Step 3: Partners and Logos
A great way to build trust with your target market is to borrow the brand equity of an established firm. All it takes is a logo from a consumer protection group, a safety watchdog, to convince your market that you are a proven performer. A picture speaks a thousand words and logos offer rich, meaningful cues about quality and trust. In the same way that buyers take physical cues from long lines outside a store, offering a visual symbol of trust can go a long way. In the past, I've bought pasta sauces, red wine and even used tradesman because of one thing. An award. You don't need to have a gold medal on your label, all you need is something official that links your company to some sort of achievement or promise of security.
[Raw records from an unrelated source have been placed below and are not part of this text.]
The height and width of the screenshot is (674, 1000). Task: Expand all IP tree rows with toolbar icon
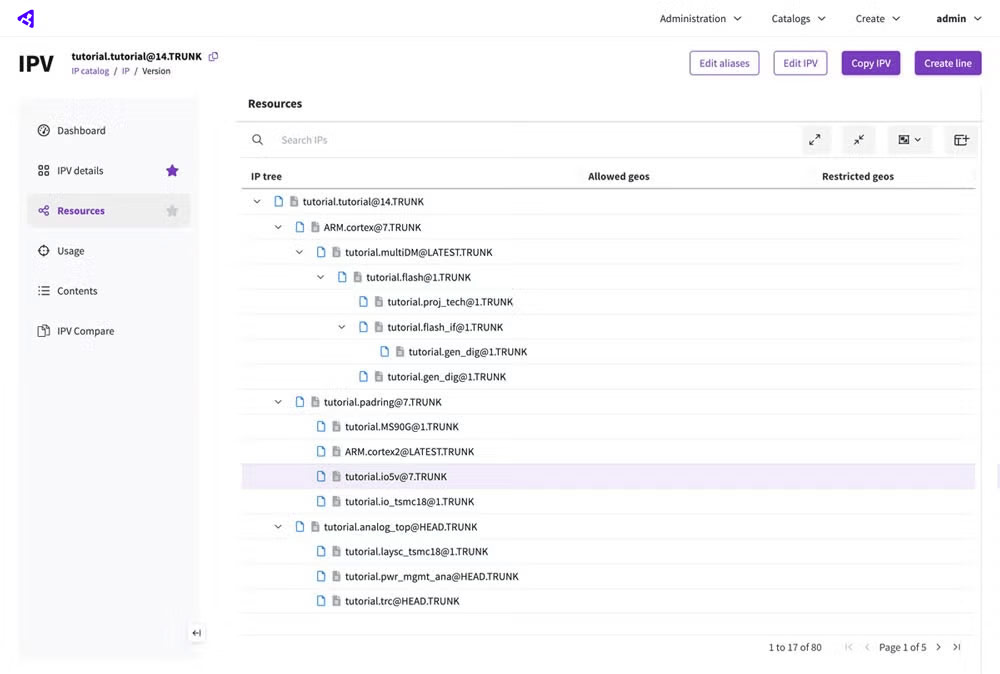[815, 140]
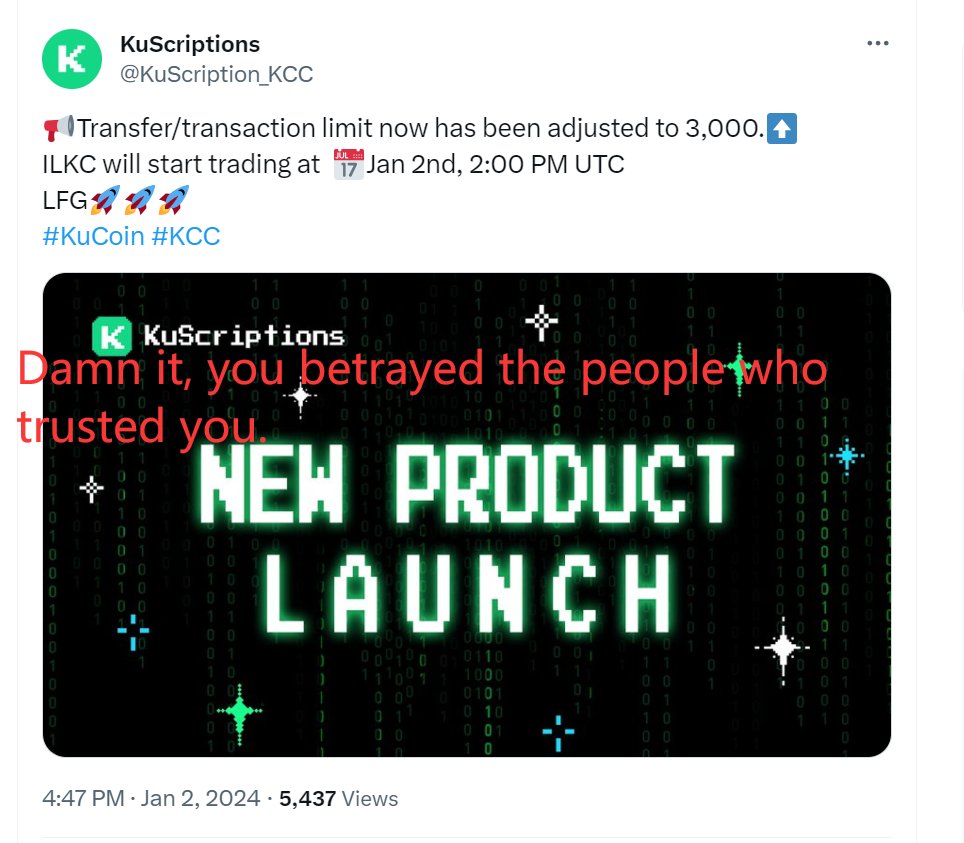Image resolution: width=964 pixels, height=843 pixels.
Task: Click the KuScriptions display name
Action: coord(190,44)
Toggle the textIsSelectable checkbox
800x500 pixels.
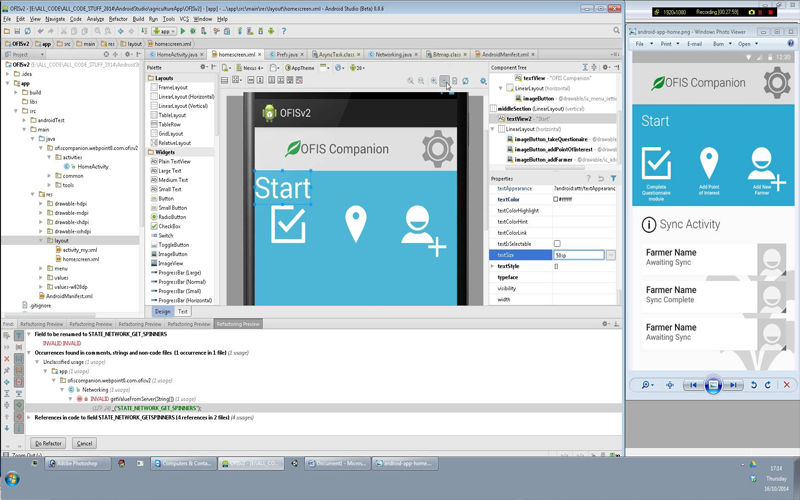(x=557, y=244)
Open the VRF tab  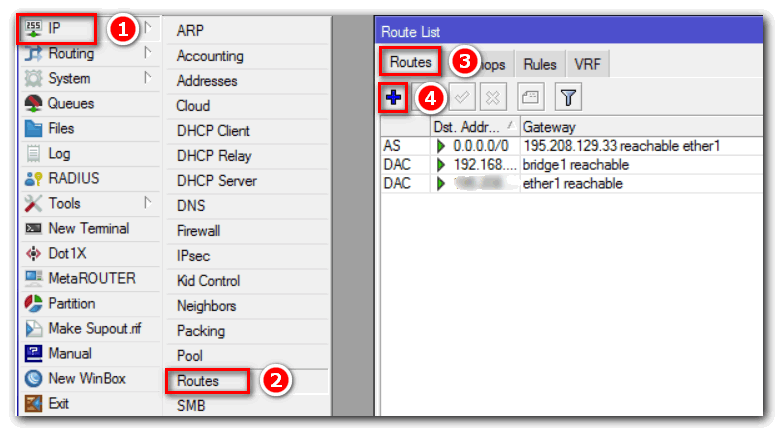pos(587,64)
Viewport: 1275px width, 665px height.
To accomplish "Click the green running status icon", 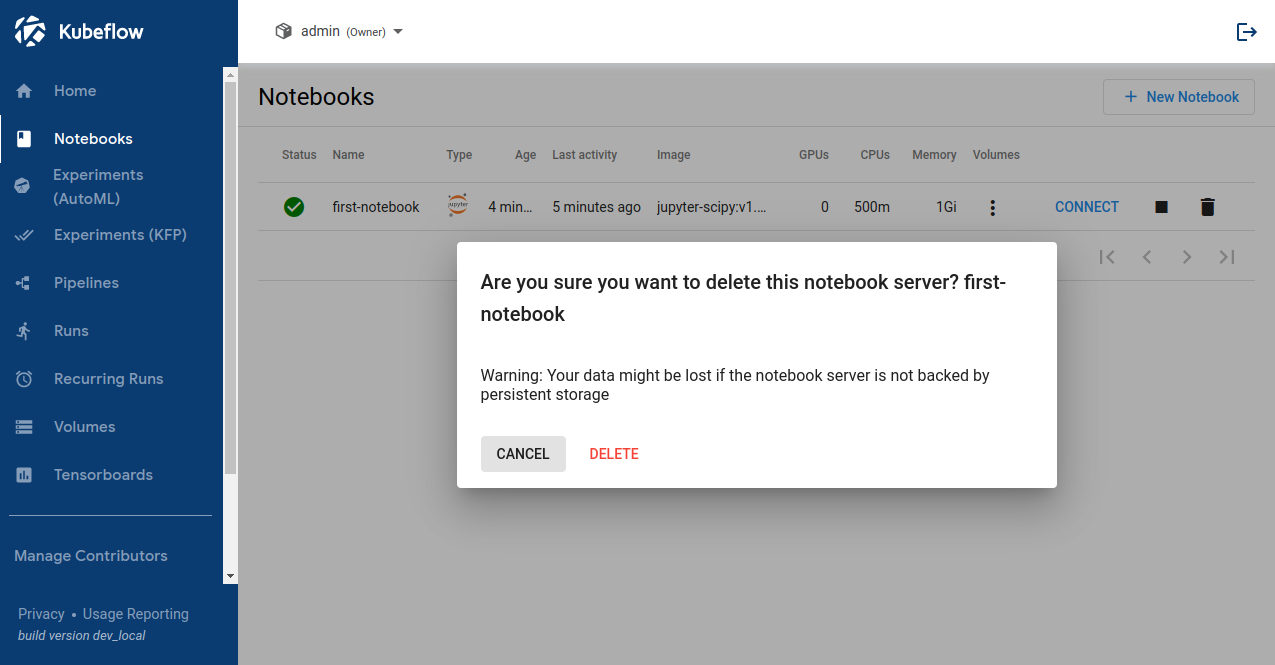I will coord(294,207).
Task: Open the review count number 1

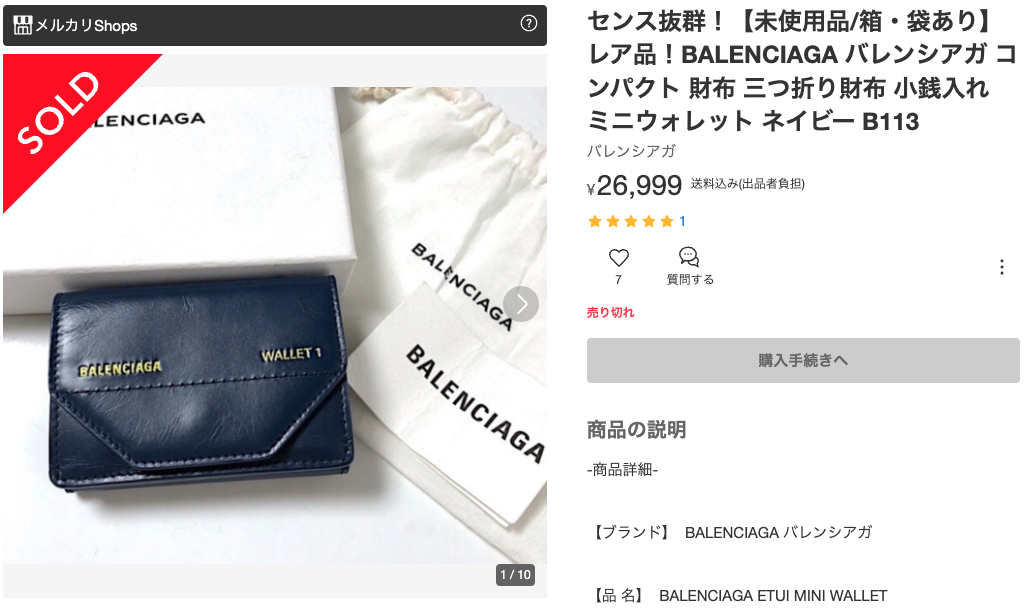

This goes beyond the realm of simple Ecommerce - service-based sites like Flatmate are forming strategic partnerships with third party verification services like CV Check to bring identification validation and an extra layer of security to the share accommodation market. In a potentially risky situation where a buyer is concerned about a stranger in their home, Flatmate shows you that they also value the personal safety of their users. A simple logo from a trusted organization can really boost your brand in the eyes of your target customer. These alliances will build value for you and the customer. Customers look for a reason to trust you, you just need to give them one.
It's All About Evidence
Think of your customer as a detective. Customers look for evidence that they're safe. Don't leave the trail cold at the shopping basket. Give simple, visual clues that are easy to process.
The Bottom Line
So you've gathered your customer testimonies some photos of smiling, satisfied customers. Do their comments line up with your positioning strategy? You've given a service guarantee, is it believable and is it actionable? You've created a partnership with an organization that gives you a shining tick of approval, is there brand consistent with yours? As I've mentioned before anything you do for your business, particularly on something as public as your website, has got to add value. The specific cause of your bounce rate can be tricky. The trust will go a long way to creating a long-term connection with profitable buyers and any insight into what they think will be more valuable than any single sale. So keep listening to feedback, responding to customer comments and build the connection with your customer base.